Detecting and Monitoring Bias for Subgroups in Breast Cancer Detection AI
Amit Kumar Kundu, Florence X. Doo, Vaishnavi Patil, Amitabh Varshney, Joseph Jaja
TL;DR
This work tackles bias and distribution shift in breast cancer detection AI by evaluating high-performing models on the EMBED and RSNA datasets across six subgroups defined by age, race, density, view, scanner, and site. It develops an EMBED-based model with a ConvNeXt backbone and advanced training techniques, and compares performance to a top RSNA challenge model, reporting comprehensive subgroup metrics.

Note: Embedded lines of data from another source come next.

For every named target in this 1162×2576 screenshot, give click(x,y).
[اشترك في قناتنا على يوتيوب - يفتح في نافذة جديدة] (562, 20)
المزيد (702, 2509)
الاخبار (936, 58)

A CUSUM-based statistical process control framework is introduced to detect performance drifts over time, enabling timely interventions such as retraining or recalibration. The findings reveal subgroup-specific disparities (e.g., age- and race-related sensitivity and PPV differences) and demonstrate that continuous monitoring can maintain fairness and accuracy in real-world deployment, guiding safer, more equitable clinical use of mammography AI.
Abstract
Automated mammography screening plays an important role in early breast cancer detection. However, current machine learning models, developed on some training datasets, may exhibit performance degradation and bias when deployed in real-world settings. In this paper, we analyze the performance of high-performing AI models on two mammography datasets-the Emory Breast Imaging Dataset (EMBED) and the RSNA 2022 challenge dataset. Specifically, we evaluate how these models perform across different subgroups, defined by six attributes, to detect potential biases using a range of classification metrics. Our analysis identifies certain subgroups that demonstrate notable underperformance, highlighting the need for ongoing monitoring of these subgroups' performance. To address this, we adopt a monitoring method designed to detect performance drifts over time. Upon identifying a drift, this method issues an alert, which can enable timely interventions. This approach not only provides a tool for tracking the performance but also helps ensure that AI models continue to perform effectively across diverse populations.